Table 3 Curves of tendency for the ratio of astaxanthin degradation (at ² + bt + c), rates of astaxanthin degradation (2at + b) and constants for the acceleration of degradation (2a), for different conditions of storage of powders, obtained with different spray drying temperatures

Fig. 1

Astaxanthin degradation in the biomass dried at temperatures of 220/120°C (I, diamonds), 220/80°C (II, squares), 180/110°C (III, triangles) and 180/80°C (IV, crosses) and stored under: A nitrogen and –21°C, B nitrogen and 21°C, C normal air and 21°C, D vacuum and 21°C. Lines represent the tendency of astaxanthin degradation

The acceleration of the astaxanthin degradation is a convenient indicator of the best storage conditions of the biomass, for the 16 different situations studied.

As it was expected, results of the acceleration of astaxanthin degradation (Table 3) show that, at freezing temperatures (−21°C) and under a nitrogen atmosphere (storage condition A), the degradation of astaxanthin is very slow (Fig. 1).

Figure 1A represents the pigment degradation of the dried biomass stored under nitrogen and −21°C. Stored under this condition, cells dried with an inlet temperature of 180°C and an outlet temperature of 110°C, are remarkably more stable than the other powders: astaxanthin degradation was <3%, even after 6 weeks of storage (Table 4 and Fig. 1). Powders with lower water content (conditions I and II, Tables 2 and 4) presented a faster degradation than the ones with higher water content (conditions III and IV). Perhaps the wet character of the III and IV powders could somehow prevent the degradation under these conditions (Table 4).

Table 4 Constants for the acceleration of astaxanthin degradation with time (week⁻²)

When comparing the results of the astaxanthin degradation for the powders stored under −21°C (A) and 21°C (B), both under nitrogen, the effect of temperature in the oxidation process is evident: the degradation is higher at 21°C. After a 9-week period of storage under 21°C, degradation of astaxanthin varied between 30 and 80% (Table 4 and Fig. 1B). As it happened for the condition A, acceleration of astaxanthin degradation was lower for powders with an intermediate water content (condition IIIB, Table 4).
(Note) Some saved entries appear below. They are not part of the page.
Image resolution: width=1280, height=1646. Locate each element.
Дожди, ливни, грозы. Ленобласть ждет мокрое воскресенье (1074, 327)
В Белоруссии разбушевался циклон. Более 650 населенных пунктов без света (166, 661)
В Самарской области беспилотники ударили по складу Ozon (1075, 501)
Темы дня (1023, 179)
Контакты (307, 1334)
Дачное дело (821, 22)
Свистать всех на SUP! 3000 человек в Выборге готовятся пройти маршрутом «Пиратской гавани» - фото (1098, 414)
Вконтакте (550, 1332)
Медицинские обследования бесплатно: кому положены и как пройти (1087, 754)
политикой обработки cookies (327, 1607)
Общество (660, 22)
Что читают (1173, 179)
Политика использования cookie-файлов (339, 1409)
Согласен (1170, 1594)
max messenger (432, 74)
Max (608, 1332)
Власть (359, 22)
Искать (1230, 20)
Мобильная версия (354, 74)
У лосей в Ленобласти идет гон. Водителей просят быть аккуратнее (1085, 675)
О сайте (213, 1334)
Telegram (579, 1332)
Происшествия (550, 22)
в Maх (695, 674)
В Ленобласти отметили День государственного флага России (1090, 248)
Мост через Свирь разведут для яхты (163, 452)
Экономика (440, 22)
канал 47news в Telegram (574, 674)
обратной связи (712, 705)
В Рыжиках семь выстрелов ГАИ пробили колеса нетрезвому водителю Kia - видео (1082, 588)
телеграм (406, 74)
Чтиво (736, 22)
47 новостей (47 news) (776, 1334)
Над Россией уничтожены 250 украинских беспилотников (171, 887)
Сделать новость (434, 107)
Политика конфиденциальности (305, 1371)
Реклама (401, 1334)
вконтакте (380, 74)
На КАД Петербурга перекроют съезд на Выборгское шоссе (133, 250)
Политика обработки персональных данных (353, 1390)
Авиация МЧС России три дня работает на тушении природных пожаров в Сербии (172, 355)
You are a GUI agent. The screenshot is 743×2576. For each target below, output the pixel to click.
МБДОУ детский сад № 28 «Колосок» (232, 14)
This observation is in agreement with the models available in the literature for β-carotene degradation (Lorenz and Cysewski 2000; Tanaka et al. 1994; Foss et al. 1984; Torrisen 1989). As there is some lack of references for astaxanthin stability in dried systems, β-carotene models seem to be the only ones available for comparison.
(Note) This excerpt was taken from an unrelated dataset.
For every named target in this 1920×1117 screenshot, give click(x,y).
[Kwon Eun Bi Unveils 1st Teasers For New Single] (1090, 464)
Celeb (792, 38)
Although observation of the powders at the microscope showed that the majority of Haematococcus cells resisted the drying process, acting as a natural protector of their pigments, this characteristic was not sufficient when the powders were stored under 21°C and normal air (Fig. 1C). In this case, both temperature and oxygen contributed to the degradation of astaxanthin, which was always higher than 40% after 6 weeks of storage, with the highest acceleration observed for condition IVC (Table 3).

Except for the value obtained for condition IID (Table 4), whose constant for the acceleration of astaxanthin degradation was not much different from condition IIC, degradation of pigments were always lower for samples stored under nitrogen (D) than for those stored under normal air (C). These results are supported by Niamnuy et al. (2008), who also observed, despite the different temperatures they worked with, that degradation of pigments was lower under nitrogen than under normal air.
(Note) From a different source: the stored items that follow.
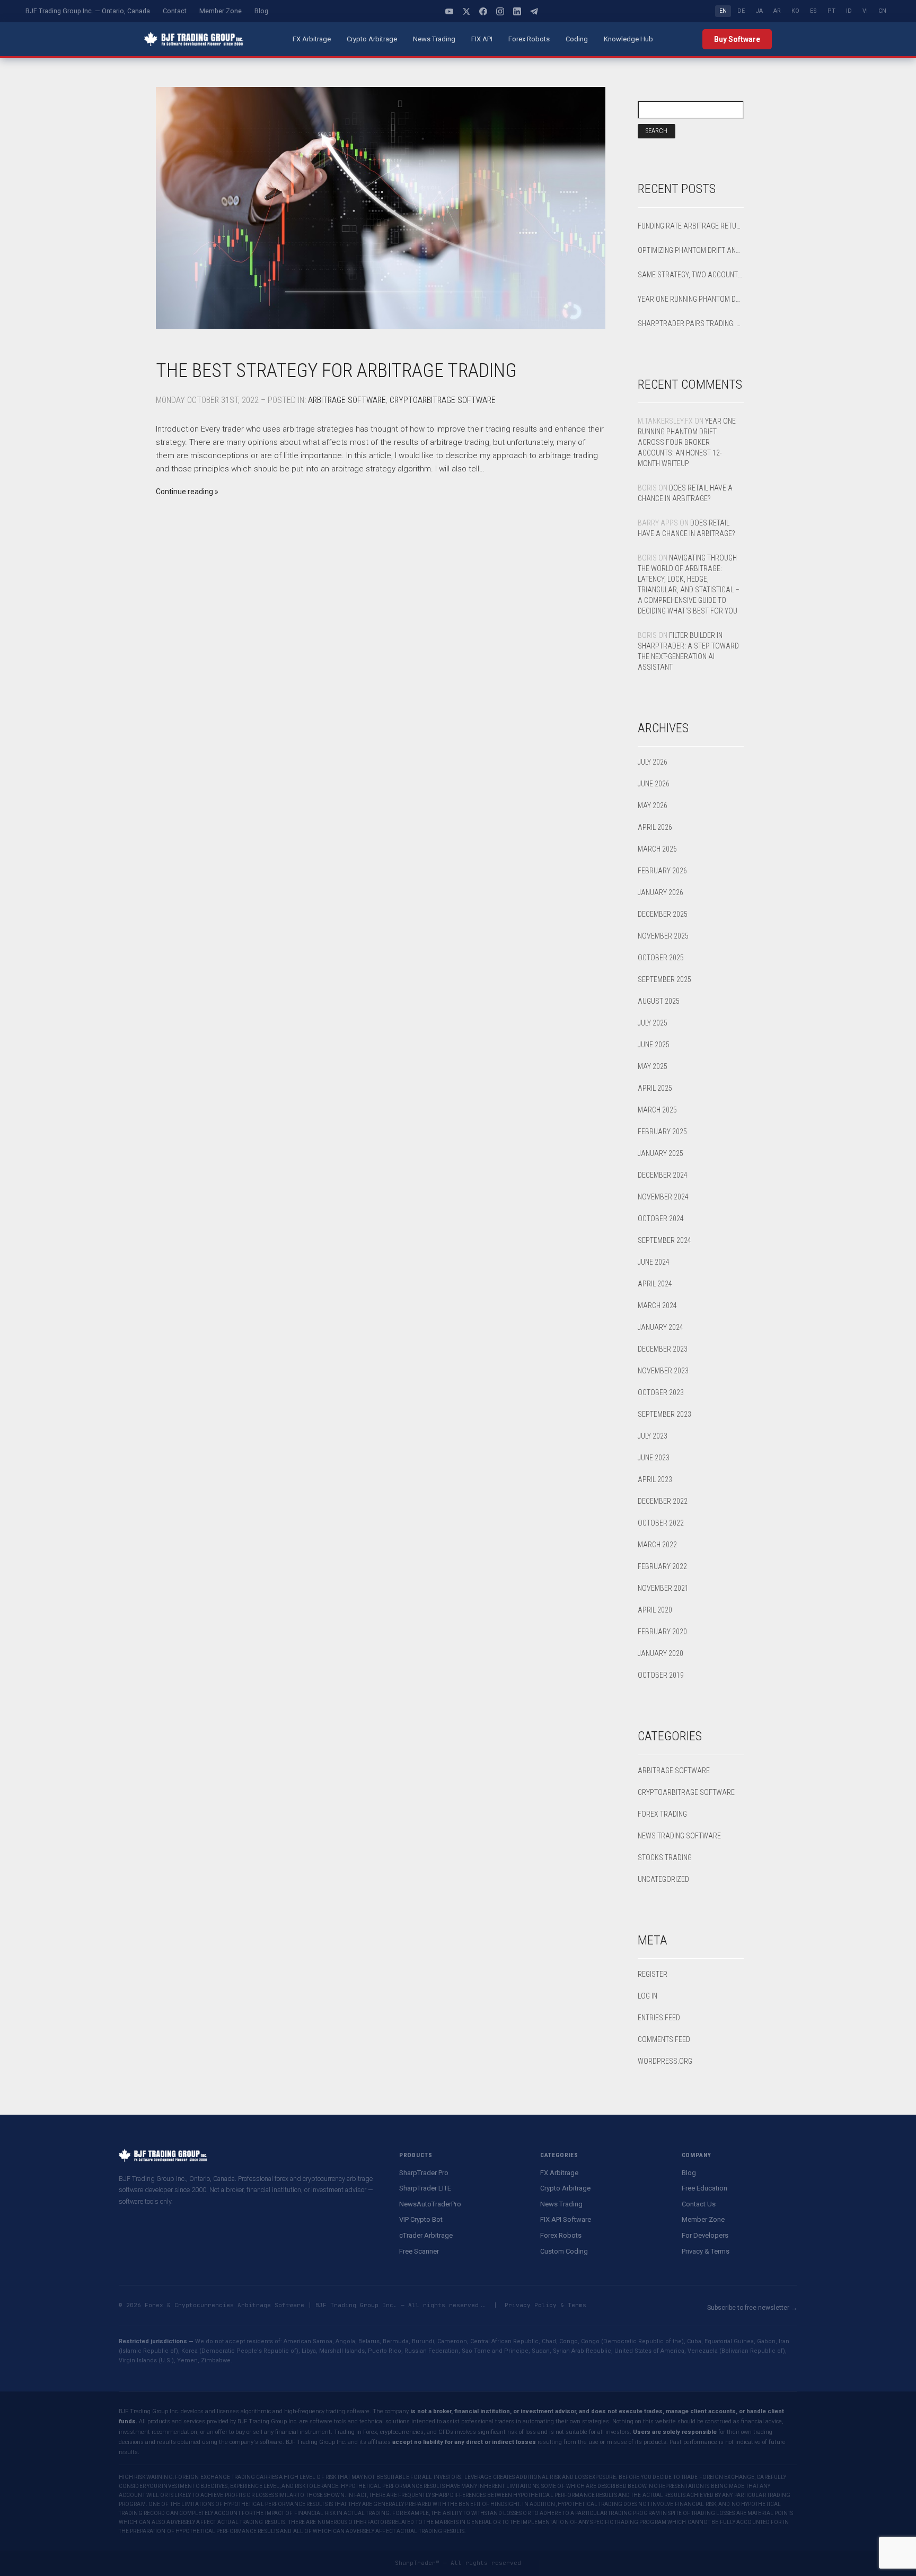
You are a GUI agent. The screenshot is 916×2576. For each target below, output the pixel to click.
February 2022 (662, 1566)
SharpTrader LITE (425, 2188)
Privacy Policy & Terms (545, 2305)
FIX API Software (565, 2219)
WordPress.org (665, 2061)
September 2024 (664, 1240)
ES (813, 10)
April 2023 (655, 1479)
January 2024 (660, 1327)
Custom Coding (564, 2251)
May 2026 (652, 805)
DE (741, 10)
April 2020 (655, 1610)
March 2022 (657, 1544)
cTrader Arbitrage (426, 2235)
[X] (466, 11)
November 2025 (663, 936)
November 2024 (663, 1197)
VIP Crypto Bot (421, 2219)
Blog (261, 11)
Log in (647, 1996)
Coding (577, 39)
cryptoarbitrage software (443, 400)
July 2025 (652, 1023)
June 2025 (654, 1044)
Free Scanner (419, 2251)
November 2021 (663, 1588)
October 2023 (661, 1392)
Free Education (704, 2188)
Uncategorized (663, 1879)
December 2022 (663, 1501)
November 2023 (663, 1370)
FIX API (481, 39)
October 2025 (661, 957)
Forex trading (662, 1814)
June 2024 (654, 1262)
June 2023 (654, 1457)
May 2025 (652, 1066)
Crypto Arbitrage (372, 39)
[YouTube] (449, 11)
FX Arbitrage (312, 39)
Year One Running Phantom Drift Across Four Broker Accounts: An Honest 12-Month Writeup (691, 299)
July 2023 (652, 1436)
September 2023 (664, 1414)
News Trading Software (679, 1836)
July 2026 (652, 762)
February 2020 (662, 1631)
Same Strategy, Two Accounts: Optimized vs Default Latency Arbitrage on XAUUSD (691, 274)
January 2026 (660, 892)
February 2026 (662, 870)
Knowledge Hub (628, 39)
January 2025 (660, 1153)
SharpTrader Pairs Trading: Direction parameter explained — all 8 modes (691, 323)
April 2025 (655, 1088)
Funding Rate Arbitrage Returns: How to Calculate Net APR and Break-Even (691, 226)
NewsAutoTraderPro (430, 2204)
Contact (175, 11)
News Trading (434, 39)
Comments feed (664, 2039)
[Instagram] (500, 11)
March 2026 (657, 849)
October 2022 (661, 1523)
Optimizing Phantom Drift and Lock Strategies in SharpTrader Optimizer (691, 250)
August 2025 (659, 1001)
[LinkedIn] (517, 11)
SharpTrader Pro (423, 2173)
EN (723, 10)
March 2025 (657, 1110)
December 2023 (663, 1349)
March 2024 (657, 1305)
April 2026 (655, 827)
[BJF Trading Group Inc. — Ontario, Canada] (193, 39)
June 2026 (654, 783)
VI (865, 10)
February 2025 (662, 1131)
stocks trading (665, 1857)
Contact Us (699, 2204)
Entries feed (659, 2017)
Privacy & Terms (705, 2251)
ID (849, 10)
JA (759, 10)
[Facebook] (483, 11)
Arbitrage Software (347, 400)
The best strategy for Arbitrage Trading (336, 371)
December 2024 (663, 1175)
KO (795, 10)
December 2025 (663, 914)
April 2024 (655, 1284)
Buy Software (737, 39)
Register (652, 1974)
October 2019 (661, 1675)
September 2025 (664, 979)
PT (831, 10)
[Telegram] (534, 11)
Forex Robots (529, 39)
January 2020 (660, 1653)
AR (777, 10)
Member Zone (220, 11)
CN (882, 10)
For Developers (705, 2235)
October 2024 (661, 1218)
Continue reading (184, 491)
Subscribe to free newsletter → (752, 2307)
Besides the best results obtained for biomass dried at 180/110°C and stored at −21°C under nitrogen (condition IIIA), a reasonable preservation of astaxanthin can be achieved by conditions IVA (180/80°C, −21°C nitrogen), IIIB (180/110°C, 21°C nitrogen), and IID (220/80°C, 21°C vacuum): the ratio of astaxanthin degradation is equal or inferior to 40% at the end of 9 weeks of storage.

Conclusion

In order to prevent astaxanthin degradation of Haematococcus pluvialis biomass, it is recommended the storage of the spray dried carotenized cells (180/110°C) under nitrogen and −21°C. Nevertheless, other conditions of storage can also be used to prevent major astaxanthin degradation, such as vacuum at 21°C.